La tâche de protéger les civils incomberait certes à l’Etat, mais dans cette région et dans d’autres régions du Pacifique, sa présence rime plutôt avec absence. La réponse est souvent uniquement militaire, alors qu’il n’existe pas d’offre institutionnelle susceptible de fournir une alternative au trafic illégal ou à la migration.

La ville est par ailleurs géographiquement isolée du reste du pays: il est impossible de s’y rendre par voie terrestre et pour ce faire, il faut prendre l’avion ou le bateau, au prix d’un voyage coûteux ou de plusieurs heures de navigation en plein océan. «Dans ces conditions, les groupes armés ont le champ libre. La paix n’est jamais arrivée à Guapi», déclare laconiquement Orlando Pantoja.

La Suisse aux côtés des défenseurs des droits de l’homme

En ces premiers jours d’avril, Orlando Pantoja se trouve à Bogota pour un séminaire de deux jours axé sur les risques dans les territoires touchés par le conflit. Financée par le canton de Bâle-Ville, cette rencontre a réuni une trentaine de responsables sociaux qui appartiennent au Réseau des communautés de base pour la paix, une organisation créée en 2004 avec le soutien d’une coalition de dix ONG suisses (SUIPPCOL) et du Département fédéral des affaires étrangères (DFAE).

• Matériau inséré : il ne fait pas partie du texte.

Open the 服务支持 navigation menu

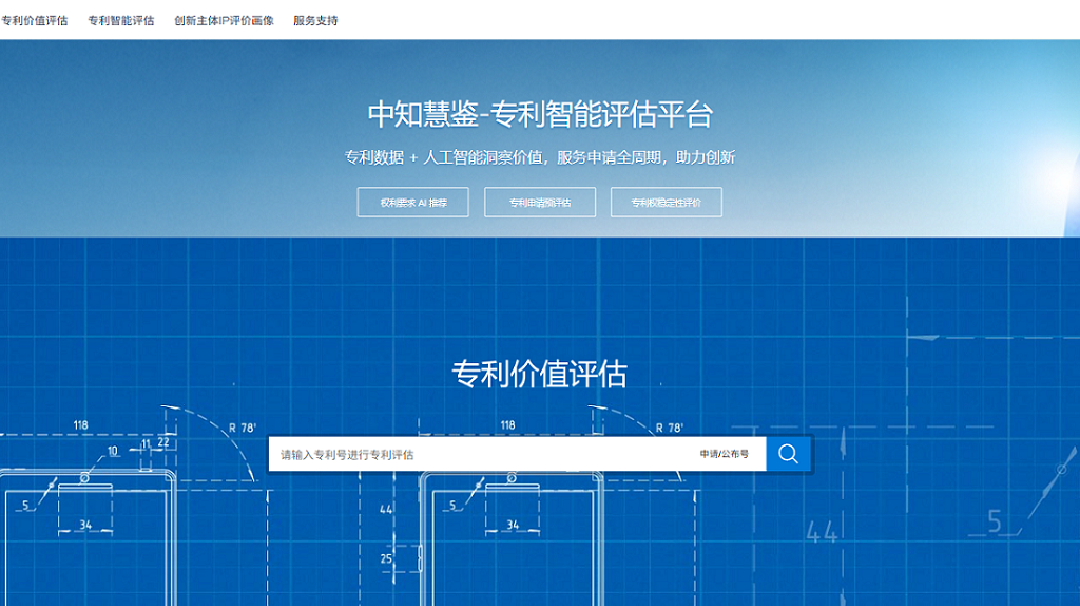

Mais comment protéger les leaders sociaux dans ce contexte de guerre? Ancienne journaliste et experte en protection internationale à l’association PAS, qui a coordonné l’événement et accompagne le réseau, Alexandra Loaiza exprime un sentiment d’impuissance face à tant de violence. «Nous croyons que la première étape consiste à renforcer les communautés, afin qu’elles puissent reconnaître les menaces et développer des mécanismes de protection spécifiques à chaque contexte. Cependant, ces mesures sont insuffisantes si l’Etat n’intervient pas à l’origine du problème, c’est-à-dire en luttant contre les bandes criminelles et les groupes armés.»

Plus

Si une augmentation de la violence à la suite d’un processus de paix est considérée comme normale par les experts en théorie des conflits, la situation en Colombie est rendue encore plus difficile par la présence de nombreux autres groupes armés, qui ont bénéficié dans une certaine mesure de la démobilisation des FARC.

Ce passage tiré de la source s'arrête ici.